1.1.              Definition

This is the process of enhancing oil production by the injection of a fluid into the reservoir, specifically EOR is done using engineered fluids that utilize methods beyond natural energy and augmented natural energy. EOR is the result of the injection of gases or liquid chemicals and/or the use of thermal energy. The injected fluid supplements natural energy and interacts with the rock/oil system to create a favourable environment for oil recovery.

The process can be grouped into 5 main categories:

1.1.1.   Mobility Control

Based on maintaining favourable mobility ratios to improve the magnitude of macroscopic displacement efficiencies.
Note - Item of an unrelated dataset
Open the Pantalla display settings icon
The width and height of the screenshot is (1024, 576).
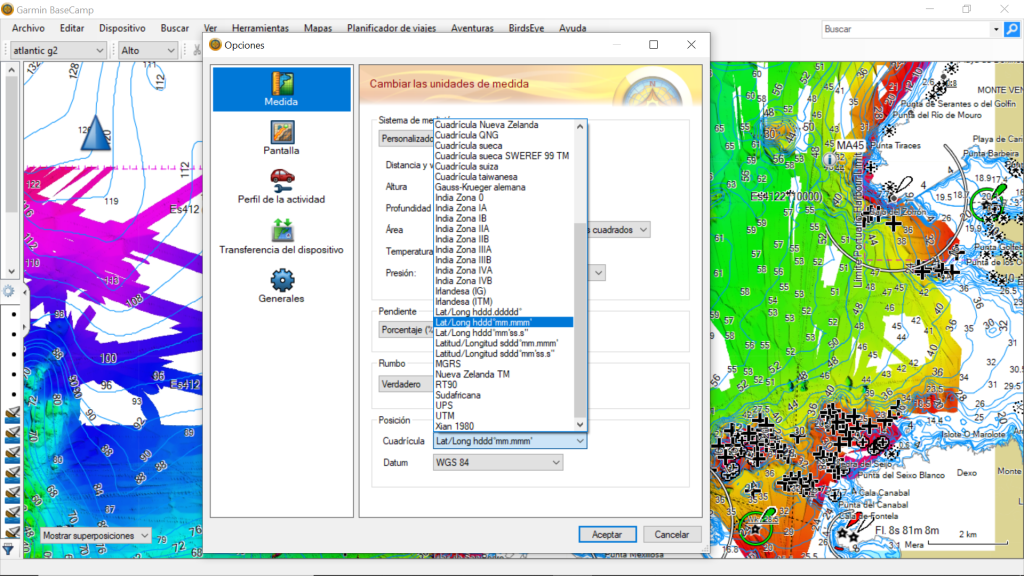pos(282,132)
This is the generic term describing any process where an attempt is made to alter the relative rates at which injected and displaced fluids move through a reservoir. The aim is to improve the volumetric sweep efficiency of a displacement process. Usually expressed in terms of Mobility Ratio M. if M≤1.0 then the process exhibits mobility control. Generally as M is reduced volumetric sweep efficiency increases.

Most mobility control processes concentrate on improving the characteristics of the injected fluids. In many cases mobility control involves the addition of polymers to augment the fluid being injected.

1.1.2.   Chemical

The addition of chemical agents to affect the interfacial tension (IFT) and phase behavior to displace oil by improving microscopic displacement efficiency.

1.1.3.   Miscible

To inject fluids that are directly miscible with the oil or that generate miscibility in the reservoir through composition alteration.

1.1.4.   Thermal

Methods that rely on the injection of thermal energy or the in-situ generation of heat to improve oil recovery.

1.1.5.   Other

A catch all category that addresses any other process that is NOT covered by the other categories.

1.1.1.   Permeability

The ability of a porous medium (in this case a hydrocarbon reservoir) to allow fluids to flow through. The rock permeability usually denoted by the symbol “k”, is important because it controls the directional movement and the flow rate of the fluid through the rock. Permeability id mathematically defined by Darcy’s Law, it is the standard tool of the petroleum engineer when one considers the flow of hydrocarbons through a porous medium.

1.1.1.1.       Absolute

Permeability when saturated with only one fluid.

1.1.1.2.       Effective

Permeability to one fluid when two or more fluids are present.

1.1.1.3.       Relative

The ratio of effective permeability of one phase to some base permeability.

1.1.1.   Capillary Pressure

The pressure difference across the interface, f a fluid system, the wetting and the non-wetting phase.

1.1.2.   Interfacial Tension

The energy required to increase the area of the interface by one unit.

1.1.3.   Displacement Efficiency

It is the fraction of moveable oil that has been recovered from the swept zone at any given time.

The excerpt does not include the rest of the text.